CATANIA – Il vistoso fazzoletto di seta nel taschino della giacca, è stato il segno distintivo della sua superba movenza negli anni della Catania ubriaca di zammù. Umberto Scapagnini è stato interprete di prima fila del teatro cittadino all’arrivo del nuovo secolo, appendice consunta di quello che si era concluso, della Catania che da un decennio si faceva bere fino a stordirsi col fuoco amico del Capodanno in piazza, ma elegantemente in doppiopetto.

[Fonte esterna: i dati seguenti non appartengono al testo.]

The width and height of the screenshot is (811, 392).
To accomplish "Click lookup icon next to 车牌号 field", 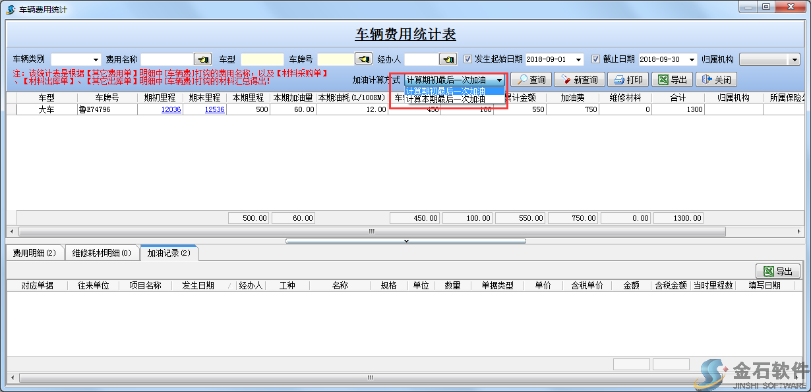I will 363,59.
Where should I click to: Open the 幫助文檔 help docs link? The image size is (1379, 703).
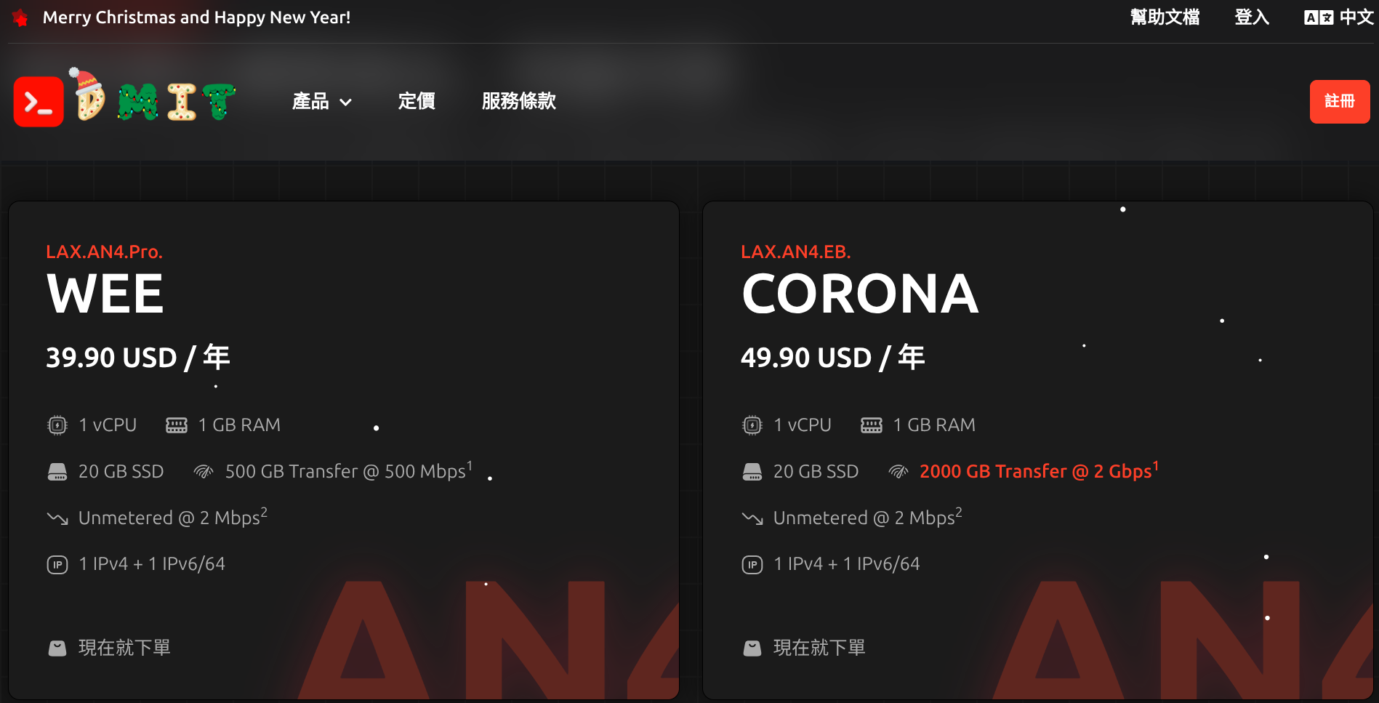1165,17
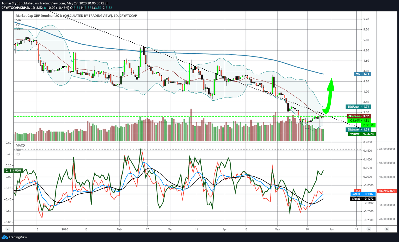The image size is (399, 242).
Task: Click the Z timezone button on time axis
Action: click(x=8, y=229)
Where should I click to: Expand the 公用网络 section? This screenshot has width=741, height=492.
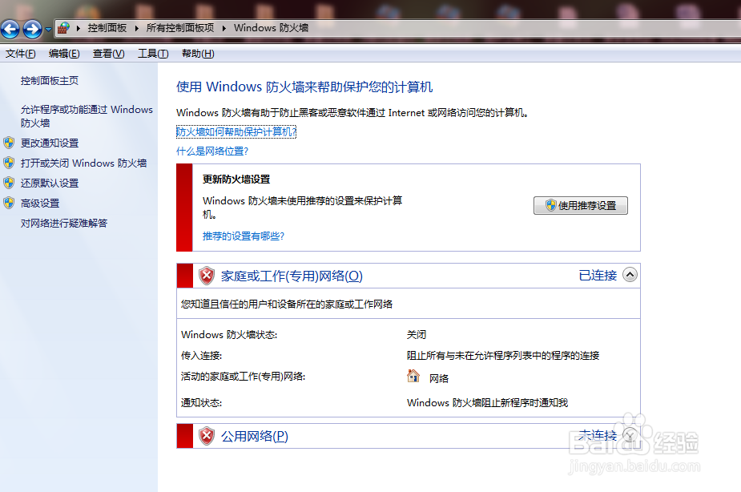(x=630, y=435)
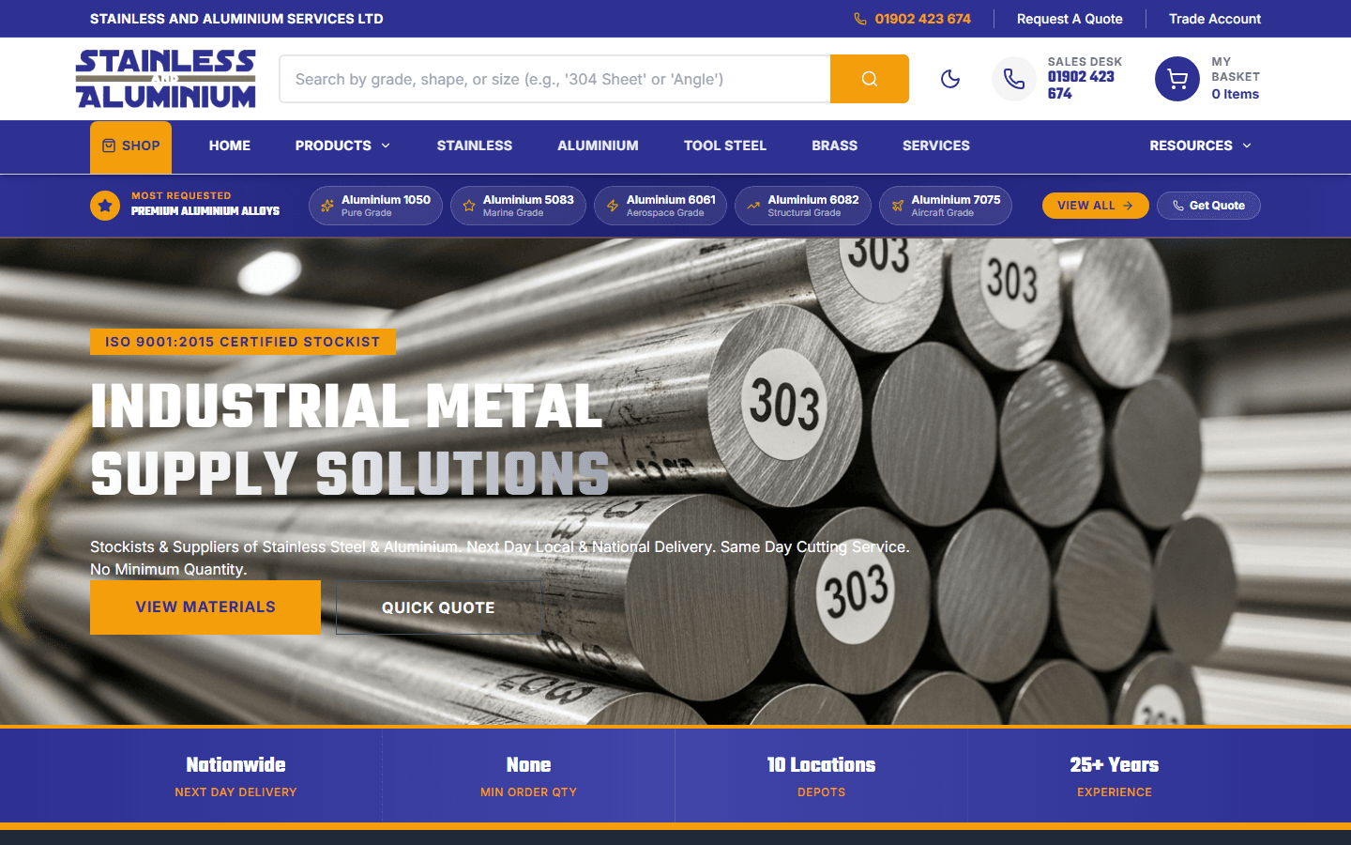Click the phone icon inside Get Quote pill
1351x845 pixels.
pyautogui.click(x=1179, y=206)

E insieme al nostro Napoletano in questi giorni se n’e’ andato all’altro mondo, anche quel tempo vecchio che sembrava immortale. Quello dei ricevimenti per beneficenza coi camerieri in livrea; delle sgommate delle auto blu con scorta al seguito; di piazze e rotonde contrapposte ai fiori, divisa anche nel calcio tra Atletisti e Catania46; dei sorrisi a comando di telecamera e degli inavvicinabili capoccia della politica e dell’imprenditoria. Umbertino che se n’e’ andato in questi giorni di incerta Primavera ha fatto correre il pensiero ai salotti delle signore bene che ora temono la scadenza delle rate del mutuo da pagare; alla piccola borghesia con l’azienda di famiglia che ha portato i libri in tribunale; ai salti mortali dell’impiegato per mantenere fuori sede il figlio trentenne ancora universitario. Un altro tempo, un altro mondo, dove c’è ben poco da sorridere perché la lotta è per sopravvivere. Al bel tempo andato non c’era la Crisi.
Gli anni della raggiante Catania di fine novecento con l’appendice del nuovo secolo, sono stati quelli dei ricchi premi e cotillons, delle spese a pagherò. E intanto il mondo cambiava, ma nessuno ci pensava. Cantava e suonava beata Catania, pomposa Seattle del Sud di quegli anni, chiudeva gli occhi inebriata per non pensare al domani. Ai ragazzi che oggi hanno venticinque anni e che non capiscono perché si continui a parlare del tempo di quando loro avevano sei o sette anni. Di quando i social media non esistevano e invece c’era ancora il posto fisso, la partecipata comunale, l’amico ministro che pure davano illusorie speranze. Un altro mondo, insomma che nulla spartisce con l’asprezza di questo nostro tempo, pieno di debiti, tagli, incertezze e civico grillismo.
Questo nuovo tempo amaro e senza sorrisi, non apparteneva a Sciampagnino. E infatti Umbertino ha tolto il disturbo, con leggerezza cosmopolita e l’eleganza di chi si è esibito nei migliori teatri del mondo e rifiuta le spoglie salette di periferia. Da uomo di mondo ben sapeva quanto è dura per gli attori interpretare le repliche. Umberto si è allontanato da questo mondo e ha avuto la sfrontatezza di tirare giù il sipario di un altro mondo di fazzoletti di seta pura e basso doppiopetto. ll Prof. Scapagnini che non è mai stato brodoso replicante, sapeva che il suo posto non era più in quello di oggi.